11. Vorrichtung nach Anspruch 10,
dadurch gekennzeichnet, daß
die Schale (16) der Tabakwaage (12) abnehmbar oder in Richtung zur Tabakpreßkammer
bzw. deren Zugangsöffnung hin schwenkbar ist.
12. Vorrichtung nach Anspruch 10 oder 11,
dadurch gekennzeichnet, daß
der Tabakwaage (12) eine Display-Einrichtung (13) mit Monitor (15) zur Anzeige der
vorbestimmten Tabakmengen für die herzustellenden Zigaretten zugeordnet ist.

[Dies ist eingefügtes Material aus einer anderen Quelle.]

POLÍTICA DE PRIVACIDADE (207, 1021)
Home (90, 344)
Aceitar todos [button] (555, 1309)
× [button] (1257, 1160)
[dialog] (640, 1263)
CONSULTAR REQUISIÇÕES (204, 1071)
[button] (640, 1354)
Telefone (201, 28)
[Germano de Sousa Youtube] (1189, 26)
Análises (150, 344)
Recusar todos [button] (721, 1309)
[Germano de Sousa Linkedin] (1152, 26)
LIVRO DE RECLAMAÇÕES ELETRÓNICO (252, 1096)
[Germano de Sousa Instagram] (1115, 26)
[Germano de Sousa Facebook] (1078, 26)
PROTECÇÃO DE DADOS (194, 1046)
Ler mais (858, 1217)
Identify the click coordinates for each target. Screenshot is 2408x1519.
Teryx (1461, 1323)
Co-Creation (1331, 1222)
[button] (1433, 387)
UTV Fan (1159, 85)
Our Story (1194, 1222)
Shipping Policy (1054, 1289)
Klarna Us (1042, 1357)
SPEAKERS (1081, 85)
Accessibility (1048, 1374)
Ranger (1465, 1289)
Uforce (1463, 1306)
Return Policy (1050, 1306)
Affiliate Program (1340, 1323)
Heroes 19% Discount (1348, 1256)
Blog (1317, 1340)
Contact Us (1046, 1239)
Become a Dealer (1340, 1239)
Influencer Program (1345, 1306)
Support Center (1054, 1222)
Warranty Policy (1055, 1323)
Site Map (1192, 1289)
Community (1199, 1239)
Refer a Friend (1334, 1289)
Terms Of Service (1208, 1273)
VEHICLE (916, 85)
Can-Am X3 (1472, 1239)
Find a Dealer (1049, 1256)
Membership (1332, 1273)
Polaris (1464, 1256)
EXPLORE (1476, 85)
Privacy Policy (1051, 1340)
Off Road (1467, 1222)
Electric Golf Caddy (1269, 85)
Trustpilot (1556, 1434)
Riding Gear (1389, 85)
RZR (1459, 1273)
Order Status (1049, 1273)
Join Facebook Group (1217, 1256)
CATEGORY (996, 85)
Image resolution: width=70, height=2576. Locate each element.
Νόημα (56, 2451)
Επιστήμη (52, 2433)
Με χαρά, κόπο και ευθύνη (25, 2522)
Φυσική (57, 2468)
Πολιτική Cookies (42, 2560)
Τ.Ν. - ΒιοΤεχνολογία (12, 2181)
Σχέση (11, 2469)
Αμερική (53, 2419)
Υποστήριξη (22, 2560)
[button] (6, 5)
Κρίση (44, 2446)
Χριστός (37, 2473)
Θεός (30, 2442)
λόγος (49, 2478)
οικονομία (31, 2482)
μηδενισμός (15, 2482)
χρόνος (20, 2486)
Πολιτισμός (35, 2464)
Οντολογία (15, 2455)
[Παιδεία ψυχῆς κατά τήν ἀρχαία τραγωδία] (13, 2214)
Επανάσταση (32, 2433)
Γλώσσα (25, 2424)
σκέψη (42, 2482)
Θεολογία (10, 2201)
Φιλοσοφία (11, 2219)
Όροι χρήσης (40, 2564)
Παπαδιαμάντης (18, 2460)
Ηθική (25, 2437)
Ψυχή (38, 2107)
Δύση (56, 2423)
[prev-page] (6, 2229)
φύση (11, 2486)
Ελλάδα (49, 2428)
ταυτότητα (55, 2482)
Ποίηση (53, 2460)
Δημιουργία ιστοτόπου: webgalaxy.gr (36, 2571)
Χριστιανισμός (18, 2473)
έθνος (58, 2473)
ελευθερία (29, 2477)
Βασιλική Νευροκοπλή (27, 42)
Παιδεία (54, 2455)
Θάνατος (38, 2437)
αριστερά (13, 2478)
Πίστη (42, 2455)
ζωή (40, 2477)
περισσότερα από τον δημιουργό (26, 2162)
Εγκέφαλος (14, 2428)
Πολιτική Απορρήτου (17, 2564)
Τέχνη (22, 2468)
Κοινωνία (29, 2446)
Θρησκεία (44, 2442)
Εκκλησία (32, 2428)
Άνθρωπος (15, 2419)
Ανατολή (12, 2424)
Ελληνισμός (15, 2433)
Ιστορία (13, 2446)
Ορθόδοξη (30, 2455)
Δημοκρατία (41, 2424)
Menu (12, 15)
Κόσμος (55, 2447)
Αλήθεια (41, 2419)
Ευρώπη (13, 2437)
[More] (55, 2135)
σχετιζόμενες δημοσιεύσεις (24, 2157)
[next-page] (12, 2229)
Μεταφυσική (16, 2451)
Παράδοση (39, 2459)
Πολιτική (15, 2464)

13. Vorrichtung nach einem der Ansprüche 7 bis 12,
dadurch gekennzeichnet, daß
die der Zugangsöffnung der Tabakpreßkammer (17) zugeordnete Homogenisierungsrolle
(21) zwischen zwei Armen (27) drehgelagert ist, die um eine sich parallel zur Längsachse
der Homogenisierungsrolle (21) bzw. Tabakpreßkammer (17) erstreckende Achse (28) am
Gehäuse (29) der Vorrichtung (10) verschwenkbar gelagert ist derart, daß diese Homogenisierungsrolle
(21) nach Art einer "Kappsäge" aus einer Tabakpreßkammer-Öffnungsstellung (O) in eine
Tabakpreßkammer-Schließstellung (S) und umgekehrt verschwenkbar ist.
14. Vorrichtung nach einem der Ansprüche 4 bis 13,
dadurch gekennzeichnet, daß
dem freien Ende der auf die Aufstecktülle (30) gesteckten Zigarettenpapierhülse (31)
ein Anschlag (36) zugeordnet ist.
15. Vorrichtung nach einem der Ansprüche 4 bis 14,
dadurch gekennzeichnet, daß
über die Homogenisierungsrollen (18, 19, 20, 21) ein Wickelband (37) geführt ist unter
Ausbildung einer Schlinge (38) um die Tabakpreßkammer (17) herum.
16. Vorrichtung nach Anspruch 15,
dadurch gekennzeichnet, daß
die die Tabakpreßkammer (17) radial begrenzende Schlinge (38) beim Entfernen, insbesondere
Abschwenken der wenigstens einen Homogenisierungsrolle (21) offenbar ist unter Ausbildung
einer länglichen Zugangsöffnung zur Tabakpreßkammer (17).